Which Hedge Funds Shone in September?

story_images_high five bear(Source: Reuters) A select band of shrewd hedge fund managers have avoided September’s market pitfalls to post healthy profits, even as Europe’s deepening debt crisis leaves much of the $2 trillion industry nursing painful losses.

Bearish macro bets such as owning U.S. and European government bonds, as well as being short equities, commodities and the euro, have helped funds navigate a crisis that has seen fears of a global recession and a banking crisis grow.

Brevan Howard’s $25 billion Master fund, one of the world’s biggest hedge funds, gained 1.5 percent last month to September 23, said two sources who had seen data on the fund’s performance. This takes profits this year to 12.3 percent.

And GLG, part of Man Group (EMG.L), saw its $2 billion Atlas Macro fund, which is managed by Driss Ben-Brahim and Jamil Baz, gain an estimated 6 percent in September, said a person close to the company.

In contrast, the average hedge fund lost 3 percent last month, according to Hedge Fund Research’s HFRX index, taking year-to-date losses to 8.4 percent. The third quarter was the worst for three years.

Equity funds were hard hit, particularly those focusing on stocks’ fundamental value, with MSCI’s World index of stocks .MIWO00000PUS falling a further 8.8 percent during the month.

A number of industry insiders have pointed to markets being preoccupied with economic worries, rather than company fundamentals.

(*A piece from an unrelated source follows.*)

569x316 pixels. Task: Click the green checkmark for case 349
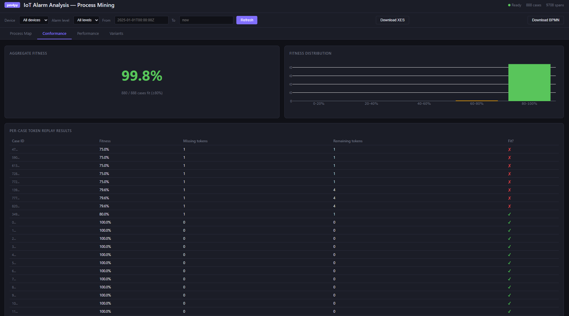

“This is not 2008, but perhaps one similarity with 2008 is that market’s focus is on macro, and no-one is really focusing on the micro,” said Frank Frecentese, global head of hedge fund investments at Citi Private Bank.


Global macro funds — made famous by the likes of George Soros — have tended to be more bearish than equity managers and have benefited from falling bond yields in countries such as the United States, Germany and the UK.

On Thursday the Bank of England announced a further 75 billion pound stimulus, pushing yields on longer-dated debt to record lows.

Stenham Asset Management said its Trading fund, which invests in macro hedge funds, gained an estimated 0.8 percent in September, taking third-quarter gains to 3.4 percent.

Meanwhile, a smattering of equity managers were able to profit, even as markets fell.

Marshall Wace’s $1 billion Eureka fund, managed by co-founder Paul Marshall, gained 1.5 percent in September, taking gains this year to 5.8 percent, said a source familiar with the matter.

And its Global Opportunities fund, which is run by Fehim Sever and which focuses on emerging markets, rose 6.5 percent last month, lifting this year’s profits to 23.8 percent.

Among credit funds, CQS, one of Europe’s biggest hedge fund managers, saw its Credit Long-Short fund, which is managed by Simon Finch, gain 1.7 percent in September, taking year-to-date gains to 7.9 percent.

This was helped by active trading of both long and short positions, according to a source familiar with the matter.

And while GLG’s Emerging Markets fund has suffered this year, its Emerging Credit Opportunities portfolio gained 1 percent last month.